MATERIAL FOR THIS EXERCISE

────────────────────────────────────────

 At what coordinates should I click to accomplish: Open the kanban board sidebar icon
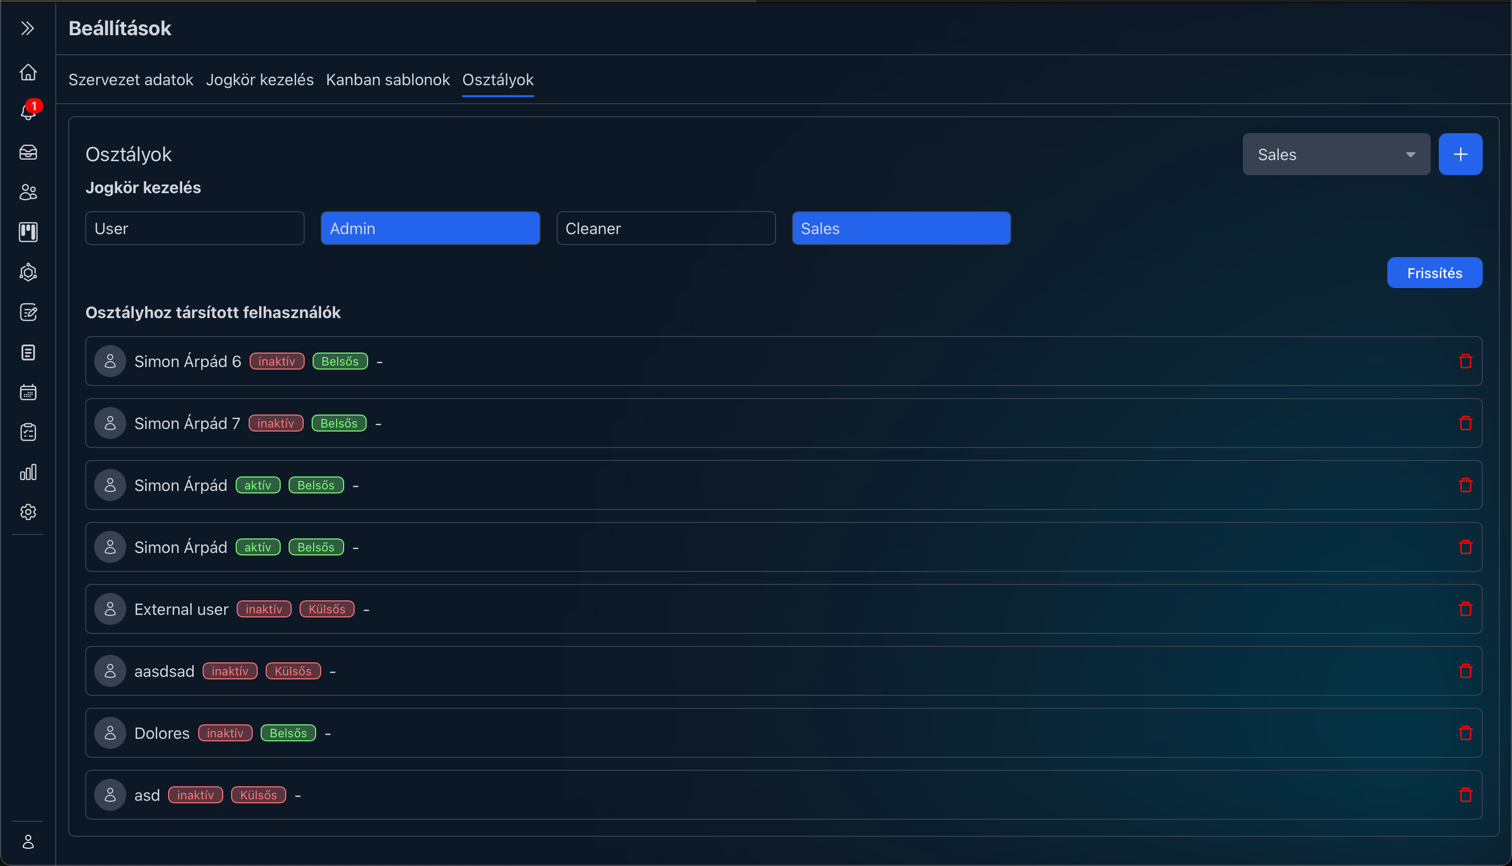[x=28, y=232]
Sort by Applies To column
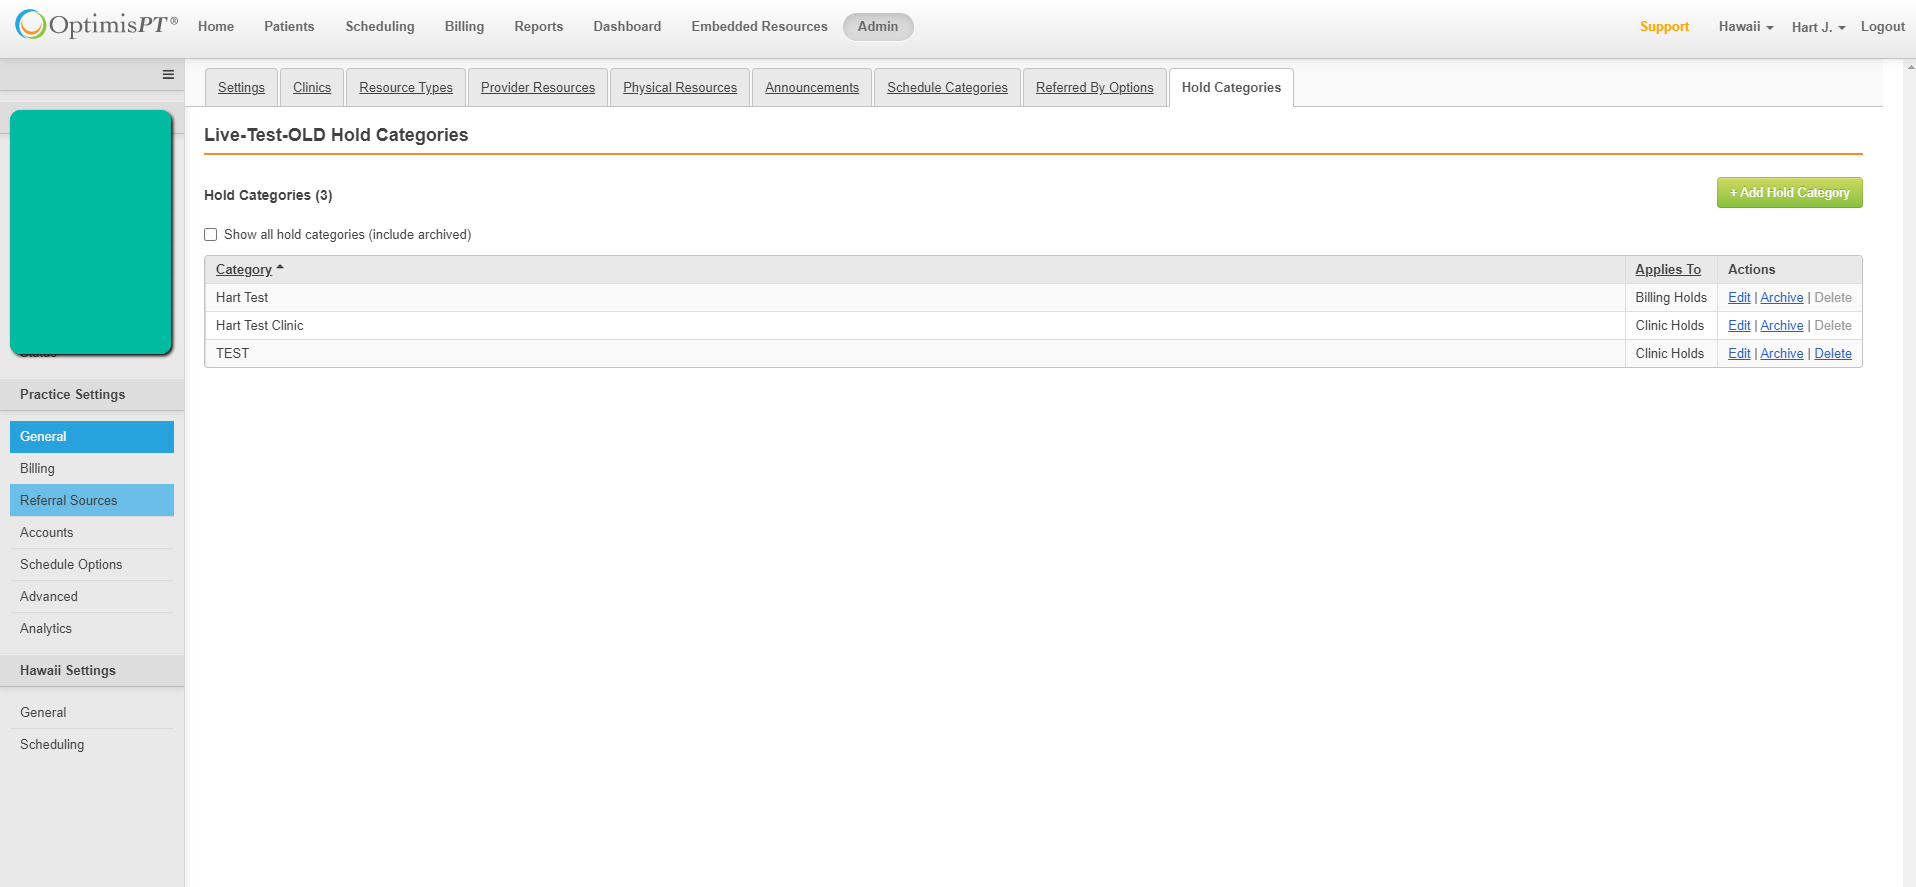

────────────────────────────────────────

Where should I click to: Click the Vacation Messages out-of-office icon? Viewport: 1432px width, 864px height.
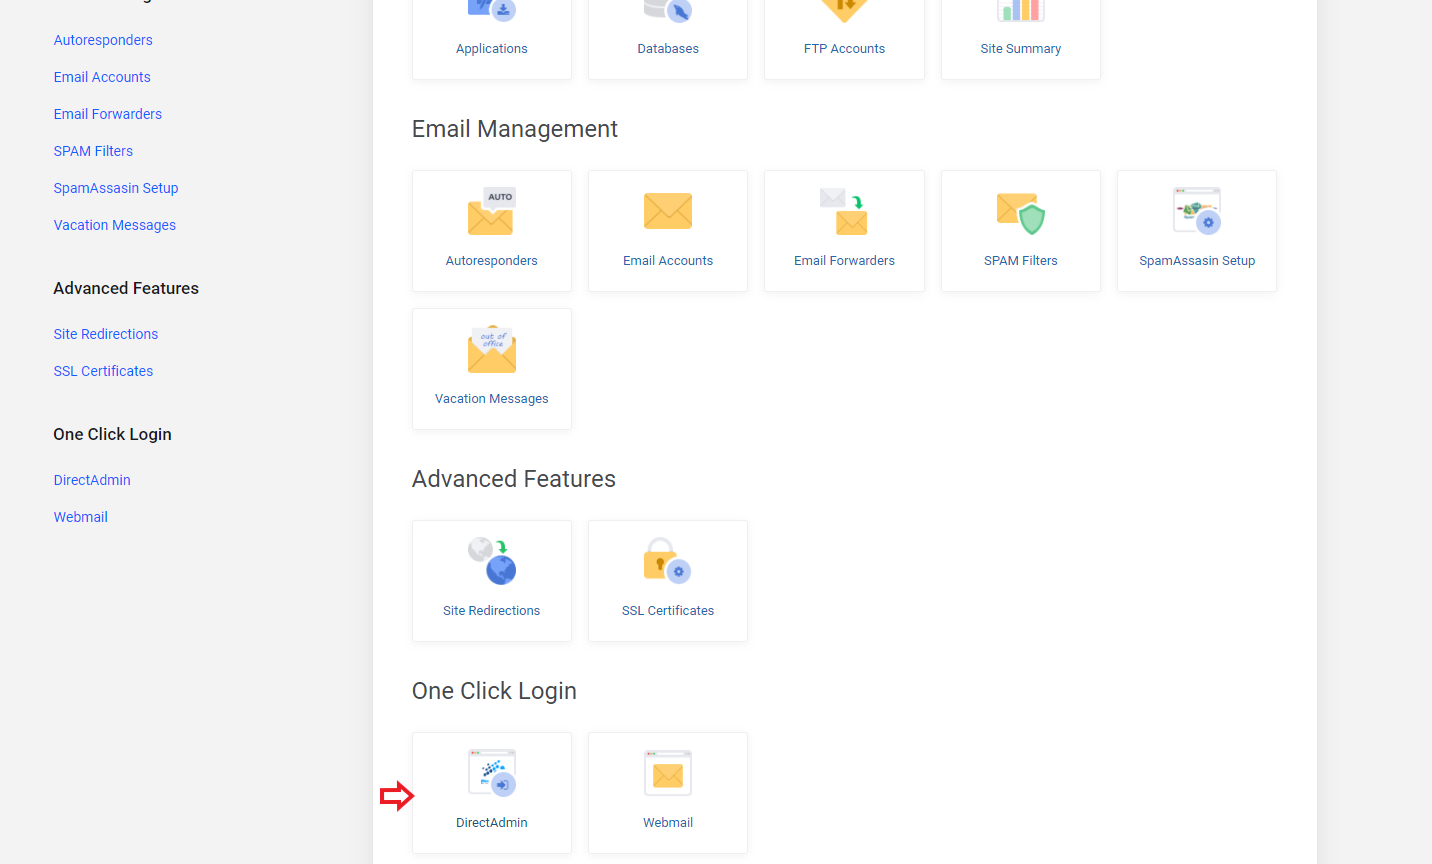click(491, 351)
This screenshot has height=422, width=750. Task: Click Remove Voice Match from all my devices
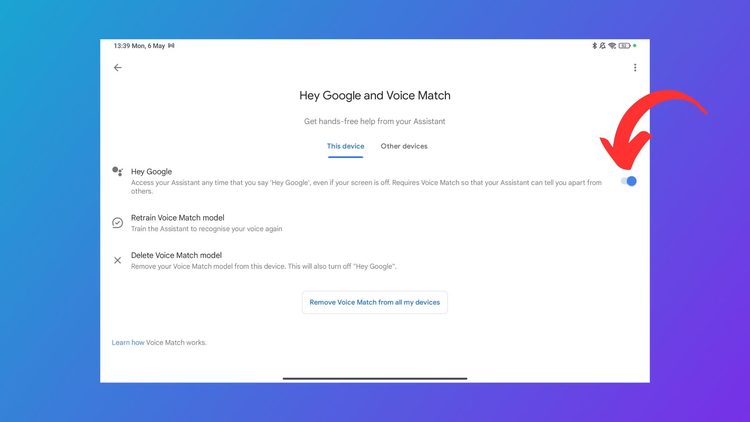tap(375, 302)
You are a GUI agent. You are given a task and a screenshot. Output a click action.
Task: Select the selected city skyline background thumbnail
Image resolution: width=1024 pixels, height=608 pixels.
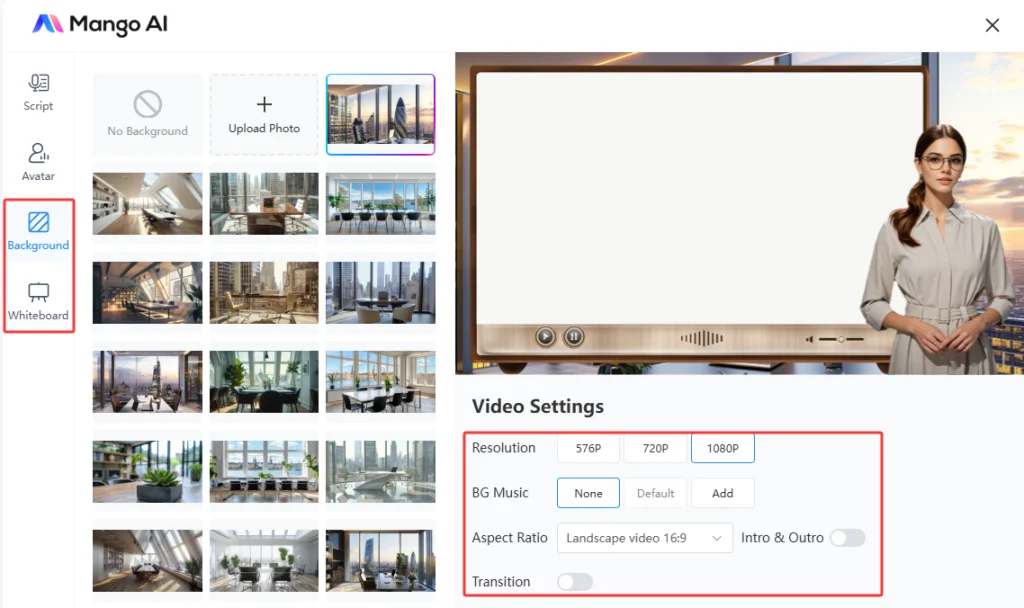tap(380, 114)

────────────────────────────────────────

PROBLEM TO WORK ON
When copying from the data above, begin at the line containing "This screenshot has" and end at the line containing "Task: Select the"; return those lines exactly and leave all pictures behind.

TASK RESULT
This screenshot has height=422, width=750. Task: Click Remove Voice Match from all my devices
tap(375, 302)
You are a GUI agent. You are given a task and a screenshot. Output a click action.
Task: Select the selected city skyline background thumbnail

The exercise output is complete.